It’s tough, I know. But if you pull it off, it can be a cash cow. Some top blogs earn over $100 grand a month (25).

2. Social strategy consultant

Is your Facebook page on fire with likes and shares? Do your tweets top feeds? If you have a gift for social media, you can bring in big bread with this home-based business.

It’s not enough for companies to merely reach consumers these days. Companies have to engage with consumers—talk to them not at them. That’s where the social media strategy consultant comes in.

It’s not complicated. You advise companies on the types of posts and platforms to best achieve their goals. In some cases, you may even manage a company’s social profiles. In either case, demand is booming: 

The pay is nothing to sneeze at, either. In the U.S., social strategists bring in an average of $102K annually.

1. Local lead-provider

Okay. We’re down to number one. And while every home-based business on this list is an amaze-balls option for killing the office grind, not every option is right for everyone. So, here’s the truth: if someone I cared about said to me, “Forget this top 25 BS… tell me what you think the best home-based business of 2017 is…

(and I wouldn’t hesitate)

“”Online lead generation.”

Don’t judge. My answer would have nothing to do with the fact that local internet leads are my business, too. Facts are facts, and when it comes to automation, scalability, and earning potential, you’re not gonna find a better home-based gig. 

I My digital $$$ comes in two ways:

1) Building blogs that bank on affiliate sales and partnerships (like this blog, as HuffPost reported)

2) websites I lease to local lead-seekers.

Leasing sites to local businesses is the cream because it’s like taking candy from a baby. There’s no competition!

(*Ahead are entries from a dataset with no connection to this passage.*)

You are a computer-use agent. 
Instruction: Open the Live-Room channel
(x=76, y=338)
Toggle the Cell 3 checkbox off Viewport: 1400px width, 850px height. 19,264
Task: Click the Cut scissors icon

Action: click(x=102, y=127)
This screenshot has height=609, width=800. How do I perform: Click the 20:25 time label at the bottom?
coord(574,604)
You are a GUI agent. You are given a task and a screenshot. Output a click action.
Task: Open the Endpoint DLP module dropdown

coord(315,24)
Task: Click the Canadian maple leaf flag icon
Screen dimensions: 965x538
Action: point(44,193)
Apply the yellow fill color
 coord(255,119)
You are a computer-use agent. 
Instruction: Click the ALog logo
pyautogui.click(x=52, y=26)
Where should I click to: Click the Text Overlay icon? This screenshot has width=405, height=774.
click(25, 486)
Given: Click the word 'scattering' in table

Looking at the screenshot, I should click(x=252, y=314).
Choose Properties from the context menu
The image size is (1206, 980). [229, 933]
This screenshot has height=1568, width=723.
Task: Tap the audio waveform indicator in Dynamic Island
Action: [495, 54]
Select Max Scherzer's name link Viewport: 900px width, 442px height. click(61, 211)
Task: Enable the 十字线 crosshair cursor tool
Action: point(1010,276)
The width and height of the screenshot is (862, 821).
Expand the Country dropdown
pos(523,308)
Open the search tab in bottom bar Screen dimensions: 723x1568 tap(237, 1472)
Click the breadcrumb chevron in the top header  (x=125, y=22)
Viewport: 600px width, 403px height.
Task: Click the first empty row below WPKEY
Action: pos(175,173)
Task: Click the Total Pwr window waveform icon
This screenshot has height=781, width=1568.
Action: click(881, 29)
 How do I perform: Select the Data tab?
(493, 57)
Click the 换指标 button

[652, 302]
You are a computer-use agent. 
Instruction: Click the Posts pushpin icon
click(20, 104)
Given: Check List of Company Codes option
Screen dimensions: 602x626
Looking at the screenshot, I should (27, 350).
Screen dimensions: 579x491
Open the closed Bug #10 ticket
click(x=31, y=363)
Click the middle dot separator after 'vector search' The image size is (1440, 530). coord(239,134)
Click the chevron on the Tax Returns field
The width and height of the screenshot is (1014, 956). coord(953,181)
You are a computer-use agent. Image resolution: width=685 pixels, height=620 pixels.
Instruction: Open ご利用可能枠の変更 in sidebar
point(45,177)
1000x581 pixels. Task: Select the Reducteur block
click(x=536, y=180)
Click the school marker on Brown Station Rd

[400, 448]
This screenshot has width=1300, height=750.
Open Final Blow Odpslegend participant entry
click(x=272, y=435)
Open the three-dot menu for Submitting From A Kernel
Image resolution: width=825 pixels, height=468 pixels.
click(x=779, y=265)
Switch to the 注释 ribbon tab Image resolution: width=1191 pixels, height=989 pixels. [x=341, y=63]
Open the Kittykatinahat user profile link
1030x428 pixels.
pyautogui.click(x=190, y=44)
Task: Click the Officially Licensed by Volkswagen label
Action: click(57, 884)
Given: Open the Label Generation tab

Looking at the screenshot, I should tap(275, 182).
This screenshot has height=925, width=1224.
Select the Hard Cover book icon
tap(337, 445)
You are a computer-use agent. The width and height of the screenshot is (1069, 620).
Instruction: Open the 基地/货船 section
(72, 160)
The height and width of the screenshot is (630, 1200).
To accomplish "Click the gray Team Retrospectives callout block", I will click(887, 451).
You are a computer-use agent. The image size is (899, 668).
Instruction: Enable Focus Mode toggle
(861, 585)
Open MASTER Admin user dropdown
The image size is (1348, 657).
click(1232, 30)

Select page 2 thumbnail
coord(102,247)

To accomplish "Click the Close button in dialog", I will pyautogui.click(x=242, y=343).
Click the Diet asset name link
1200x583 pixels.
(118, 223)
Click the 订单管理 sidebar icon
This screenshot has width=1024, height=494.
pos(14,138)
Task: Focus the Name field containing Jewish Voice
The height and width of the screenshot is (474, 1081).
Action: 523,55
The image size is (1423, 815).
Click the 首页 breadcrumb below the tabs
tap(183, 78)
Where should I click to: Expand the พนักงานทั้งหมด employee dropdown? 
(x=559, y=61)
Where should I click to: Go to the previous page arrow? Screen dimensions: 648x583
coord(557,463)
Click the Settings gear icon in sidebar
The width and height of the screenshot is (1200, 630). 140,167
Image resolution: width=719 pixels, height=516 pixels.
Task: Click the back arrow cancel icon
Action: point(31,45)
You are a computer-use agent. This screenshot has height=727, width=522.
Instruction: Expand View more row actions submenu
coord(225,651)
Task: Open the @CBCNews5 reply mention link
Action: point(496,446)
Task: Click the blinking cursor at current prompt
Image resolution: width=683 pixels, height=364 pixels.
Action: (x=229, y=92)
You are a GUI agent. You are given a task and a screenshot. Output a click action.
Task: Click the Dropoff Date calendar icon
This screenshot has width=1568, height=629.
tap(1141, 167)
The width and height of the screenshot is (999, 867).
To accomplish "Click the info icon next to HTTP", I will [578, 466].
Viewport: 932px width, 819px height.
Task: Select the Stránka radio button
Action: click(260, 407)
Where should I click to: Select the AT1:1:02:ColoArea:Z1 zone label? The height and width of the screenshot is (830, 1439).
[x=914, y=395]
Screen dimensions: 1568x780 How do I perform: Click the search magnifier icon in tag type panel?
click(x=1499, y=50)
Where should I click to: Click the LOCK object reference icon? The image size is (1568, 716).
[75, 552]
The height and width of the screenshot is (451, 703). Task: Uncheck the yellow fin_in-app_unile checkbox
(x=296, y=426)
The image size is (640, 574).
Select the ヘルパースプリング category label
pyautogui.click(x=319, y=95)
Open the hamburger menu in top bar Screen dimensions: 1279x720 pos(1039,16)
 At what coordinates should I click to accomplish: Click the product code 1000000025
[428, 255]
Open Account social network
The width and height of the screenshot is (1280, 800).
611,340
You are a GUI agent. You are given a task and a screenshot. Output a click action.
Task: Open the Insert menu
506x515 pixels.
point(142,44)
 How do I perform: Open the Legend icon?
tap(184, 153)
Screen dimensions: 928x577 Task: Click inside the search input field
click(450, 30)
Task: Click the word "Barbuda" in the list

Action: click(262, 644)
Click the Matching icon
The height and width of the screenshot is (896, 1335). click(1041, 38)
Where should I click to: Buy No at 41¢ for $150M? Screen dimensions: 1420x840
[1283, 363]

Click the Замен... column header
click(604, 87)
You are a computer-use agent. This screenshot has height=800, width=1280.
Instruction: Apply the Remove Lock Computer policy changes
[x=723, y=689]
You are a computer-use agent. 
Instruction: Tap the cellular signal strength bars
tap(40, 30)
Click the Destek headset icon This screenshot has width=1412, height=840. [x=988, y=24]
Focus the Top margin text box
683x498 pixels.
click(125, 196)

So how can you start leasing sites?

Step 1) Build a website. Obvious, I know, but you can’t create just any site. Local is the name of the game, so you’ll want to develop a site optimized for catching local leads. One example might be a website about pet apparel for folks in Miami.

(Miami spends more on pet threads than any other city) (26).

Step 2) Sell the leads to local businesses per acquisition (you get a cut of each sale you refer) or per lead (a set fee for each lead).

The cost per acquisition (CPA) model is the easiest to sell. No business worth its salt says no to leads they only pay for when the lead pans out.

It’s common sense. Marketing isn’t as simple as it used to be, and few businesses have time to market while they’re out there peddling pet clothes, or water bongs, or whatever.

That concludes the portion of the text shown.